Provided data Block Start
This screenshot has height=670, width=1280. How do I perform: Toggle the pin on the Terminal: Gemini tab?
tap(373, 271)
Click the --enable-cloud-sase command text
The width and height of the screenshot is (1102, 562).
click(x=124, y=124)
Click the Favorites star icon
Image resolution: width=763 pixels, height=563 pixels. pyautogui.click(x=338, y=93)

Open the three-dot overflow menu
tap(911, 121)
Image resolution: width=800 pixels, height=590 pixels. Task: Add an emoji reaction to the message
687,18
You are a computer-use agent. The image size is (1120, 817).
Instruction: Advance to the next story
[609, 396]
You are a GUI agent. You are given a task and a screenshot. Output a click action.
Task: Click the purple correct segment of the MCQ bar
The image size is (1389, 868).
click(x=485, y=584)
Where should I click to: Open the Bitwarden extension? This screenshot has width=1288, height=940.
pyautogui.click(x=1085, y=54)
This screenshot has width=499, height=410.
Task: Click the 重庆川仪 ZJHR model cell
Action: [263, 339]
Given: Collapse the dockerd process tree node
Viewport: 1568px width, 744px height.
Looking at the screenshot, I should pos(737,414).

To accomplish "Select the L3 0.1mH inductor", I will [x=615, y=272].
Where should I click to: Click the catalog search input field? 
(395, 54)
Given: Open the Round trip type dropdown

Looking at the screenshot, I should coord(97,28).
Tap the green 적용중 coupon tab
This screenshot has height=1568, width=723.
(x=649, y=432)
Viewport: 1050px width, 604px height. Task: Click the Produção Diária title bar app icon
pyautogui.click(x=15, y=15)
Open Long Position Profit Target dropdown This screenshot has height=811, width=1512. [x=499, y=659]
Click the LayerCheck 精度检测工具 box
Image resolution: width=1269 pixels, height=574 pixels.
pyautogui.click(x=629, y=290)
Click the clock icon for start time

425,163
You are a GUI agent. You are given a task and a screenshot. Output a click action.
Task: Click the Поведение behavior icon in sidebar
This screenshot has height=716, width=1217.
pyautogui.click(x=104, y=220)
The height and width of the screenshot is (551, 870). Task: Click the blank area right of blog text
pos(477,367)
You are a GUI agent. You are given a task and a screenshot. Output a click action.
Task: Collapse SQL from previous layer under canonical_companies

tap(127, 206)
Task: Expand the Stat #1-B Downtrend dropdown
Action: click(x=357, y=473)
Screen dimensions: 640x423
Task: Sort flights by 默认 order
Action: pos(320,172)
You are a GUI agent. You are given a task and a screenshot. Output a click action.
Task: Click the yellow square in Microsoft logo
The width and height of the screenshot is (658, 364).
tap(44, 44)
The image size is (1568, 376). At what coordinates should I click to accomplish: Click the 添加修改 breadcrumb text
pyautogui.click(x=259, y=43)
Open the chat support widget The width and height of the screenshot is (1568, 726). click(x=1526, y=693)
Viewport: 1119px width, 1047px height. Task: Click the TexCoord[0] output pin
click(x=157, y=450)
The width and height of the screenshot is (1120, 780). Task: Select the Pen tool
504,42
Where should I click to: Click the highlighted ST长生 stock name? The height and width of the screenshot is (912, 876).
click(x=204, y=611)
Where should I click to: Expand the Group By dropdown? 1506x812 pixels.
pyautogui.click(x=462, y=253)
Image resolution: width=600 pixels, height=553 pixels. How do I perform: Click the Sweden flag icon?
Provided data Block End
Directions
Every line from the one holding "The width and height of the screenshot is (658, 364)." through the final line of the listing must be echoed exactly; leave out all other lines.

Response to the exercise
The width and height of the screenshot is (658, 364).
tap(44, 44)
The image size is (1568, 376). At what coordinates should I click to accomplish: Click the 添加修改 breadcrumb text
pyautogui.click(x=259, y=43)
Open the chat support widget The width and height of the screenshot is (1568, 726). click(x=1526, y=693)
Viewport: 1119px width, 1047px height. Task: Click the TexCoord[0] output pin
click(x=157, y=450)
The width and height of the screenshot is (1120, 780). Task: Select the Pen tool
504,42
Where should I click to: Click the highlighted ST长生 stock name? The height and width of the screenshot is (912, 876).
click(x=204, y=611)
Where should I click to: Expand the Group By dropdown? 1506x812 pixels.
pyautogui.click(x=462, y=253)
Image resolution: width=600 pixels, height=553 pixels. How do I perform: Click the Sweden flag icon?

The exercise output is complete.